Twenty-five years have altered the executive way of life noticeably; in 1930 the average businessman had been buffeted by the economic storms but he had not yet been battered by the income tax. The executive still led a life ornamented by expensive adjuncts that other men could not begin to afford…. The executive’s home today is likely to be unpretentious and relatively small—perhaps seven rooms and two and a half baths.
To the extent that the executive class indulged in private opulence, it was mainly through their expense accounts. In making this point, the great social historian Frederick Lewis Allen quoted in his book The Big Change: America Transforms Itself 1900-1950 a magazine article published in 1950 by John O’Hara that described “the new expense-account society.” Tourists visiting New York City, O’Hara explained, couldn’t get tickets to Rodgers and Hammerstein’s South Pacific because “There are customers at $100 a pair, and the customers are the big corporations…. The big corporation has first claim on everything, from restaurant tables to Pullman reservations home.”

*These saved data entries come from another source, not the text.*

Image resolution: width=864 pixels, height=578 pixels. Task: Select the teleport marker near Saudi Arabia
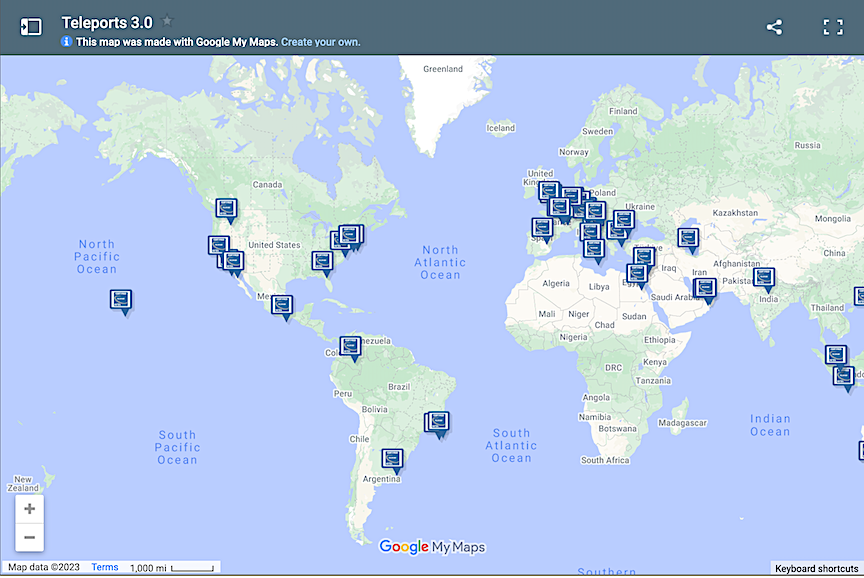(x=706, y=289)
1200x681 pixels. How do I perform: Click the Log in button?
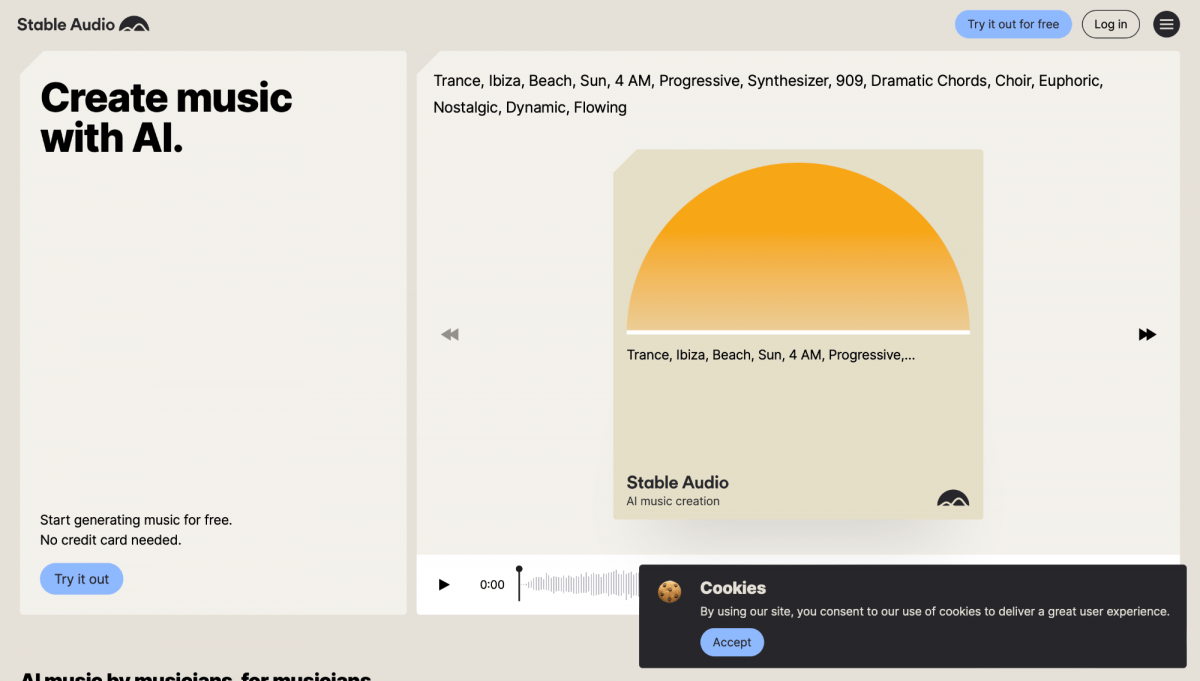(x=1110, y=23)
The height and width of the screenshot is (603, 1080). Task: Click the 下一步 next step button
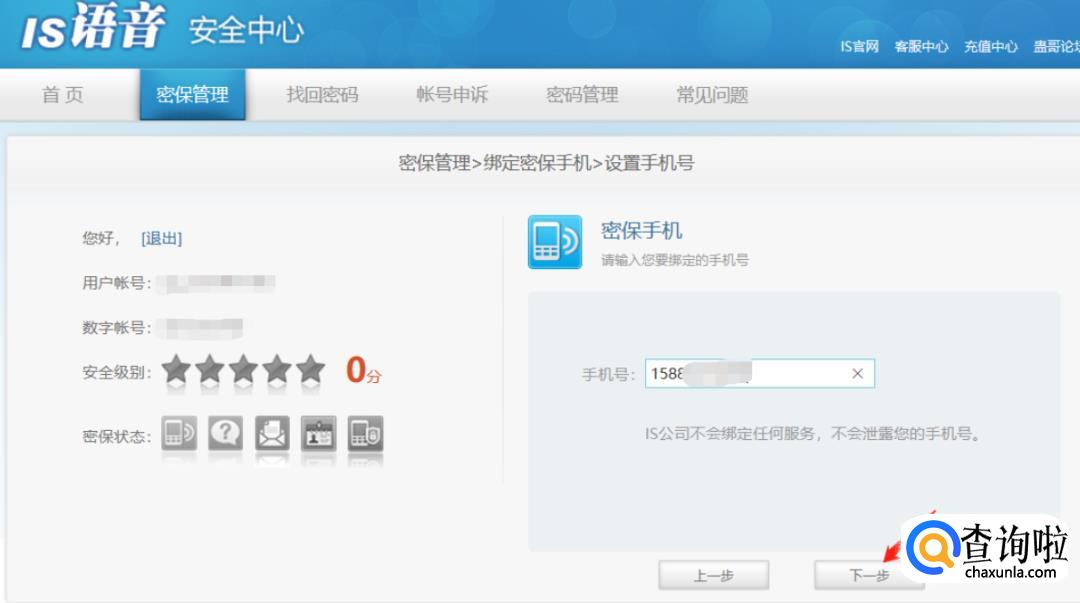pos(868,575)
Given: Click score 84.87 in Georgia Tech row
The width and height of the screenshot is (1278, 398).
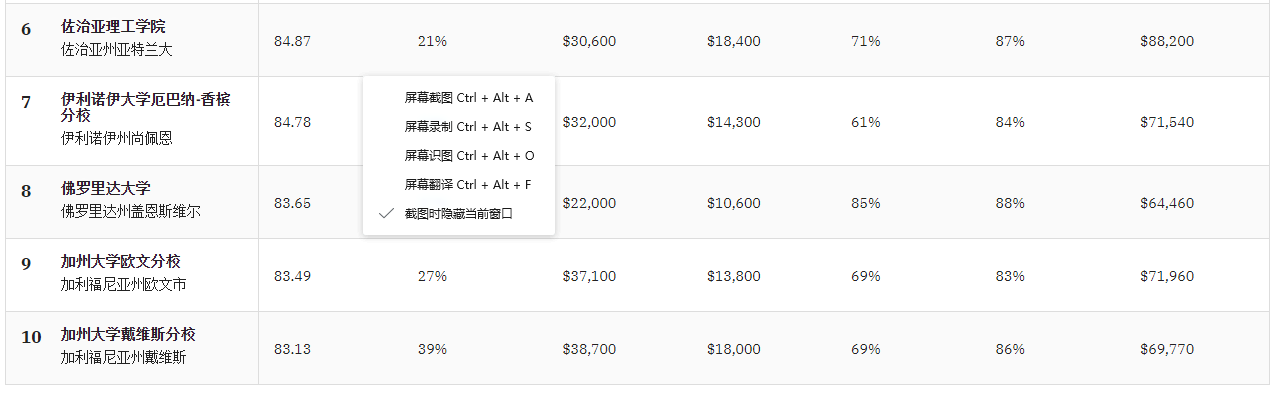Looking at the screenshot, I should point(292,41).

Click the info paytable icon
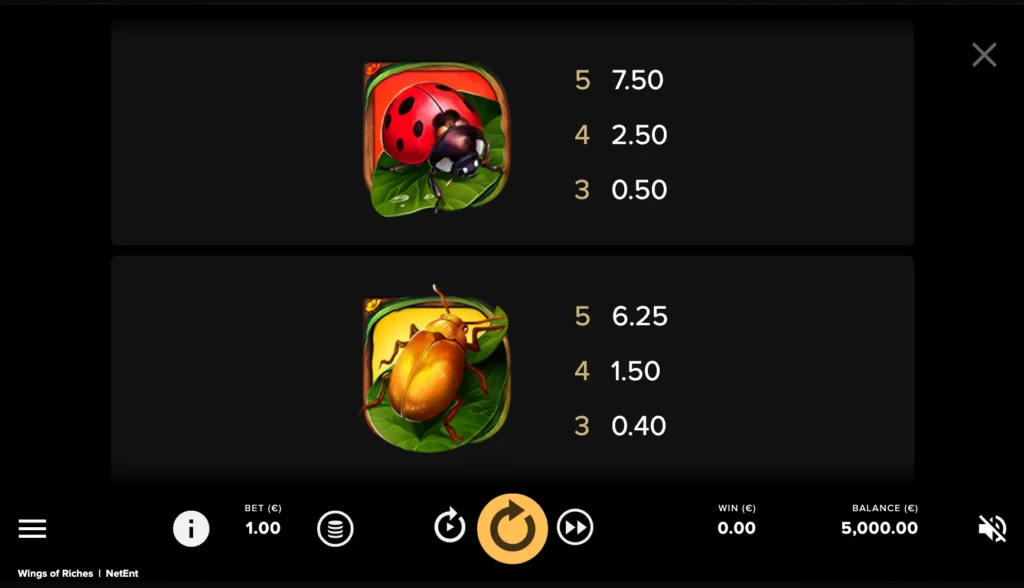[x=191, y=528]
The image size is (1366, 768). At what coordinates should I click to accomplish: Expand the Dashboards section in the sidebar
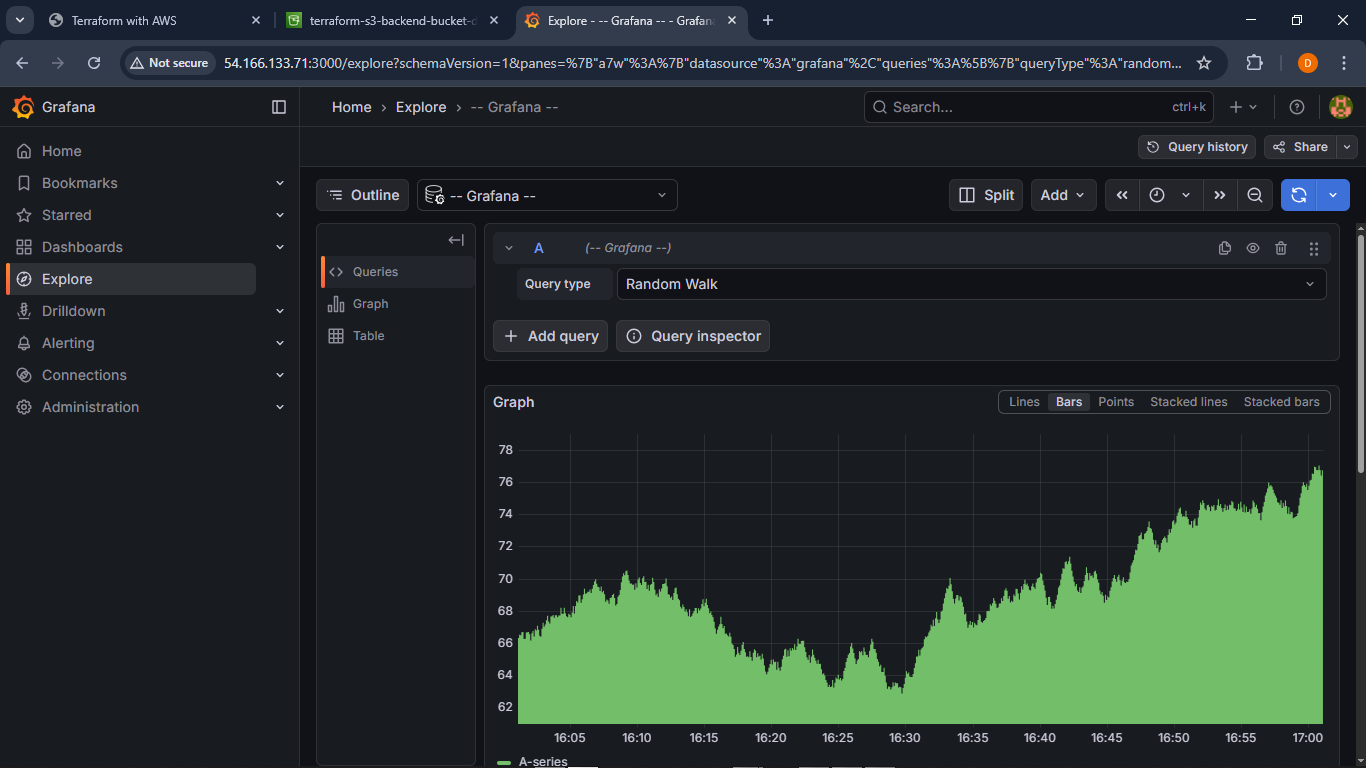coord(280,247)
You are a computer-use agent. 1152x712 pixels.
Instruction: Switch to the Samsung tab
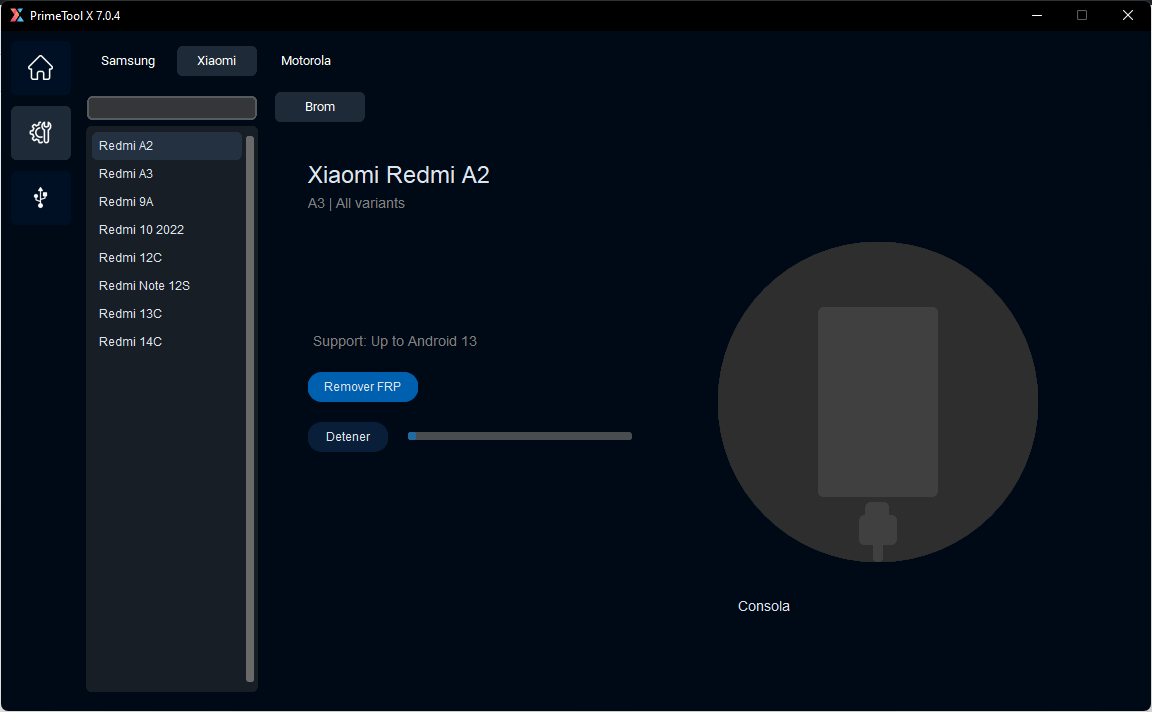pos(128,61)
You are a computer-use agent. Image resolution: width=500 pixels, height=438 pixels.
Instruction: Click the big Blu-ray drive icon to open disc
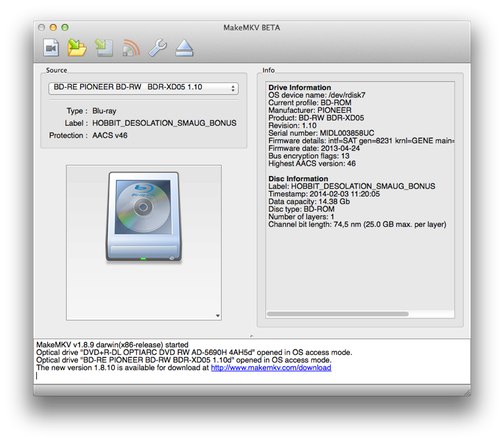[143, 216]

On Mad Men, when you see Don Draper and his pals at Sterling Cooper wining and dining and forming lewd conga lines with the typing pool, they aren’t paying the bill. The company is paying, and then taking it off the income it reports to the IRS. In 1972, a disgusted Sen. George McGovern, then running for president, labelled this abuse the “three-martini lunch.” Its deductibility was eventually reduced to 50 percent in the 1980s, but this past December Trump restored it to 100 percent in his final Covid stimulus. Even the Wall Street Journal editorial page was appalled.
My latest New Republic column is about a change in corporate taxation first proposed by Bill Clinton in 1991 and expanded in Biden’s just-passed Covid relief bill. The change is that corporations may no longer deduct any income they pay their CEO and four other top executives in excess of $1 million. The Covid bill expanded that group to the top 10 executives who are paid in excess of $1 million.
When Clinton first proposed this tax, the idea was that, like the 90 percent top marginal tax on high incomes, it would not be paid; corporations would instead avoid paying top employees in excess of $1 million. Sadly, it was nowhere near as effective as the old high marginal rates on top incomes. First the corporations started paying their top employees in stock options, which were foolishly exempted from the ceiling. That accelerated runaway executive pay much more. Then, after that loophole was gradually closed—first by Barack Obama and then, believe it or not, by Trump—corporations simply went on paying excessive salaries, even if it meant writing a fat check to Uncle Sam. Never mind that the tax change raised the cost of compensation in excess of $1 million by about 25 percent.
Now Joe Biden is expanding this punitive tax by applying it not to the top five corporate employees but the top 10. In practice, this will mean mostly executives at banks and tech companies. But these banks and tech companies turn out to be much more willing to take it on the chin than Bill Clinton ever imagined, so there’s every expectation that the tax will get paid. The revenue will be used to help bail out some union-negotiated multiemployer pensions, so in a way it’s redistributive. Corporations that pay their employees too much will help keep truck drivers from losing their retirement nest egg. But nobody expects any longer that this sort of tax will impose a ceiling on corporate salaries.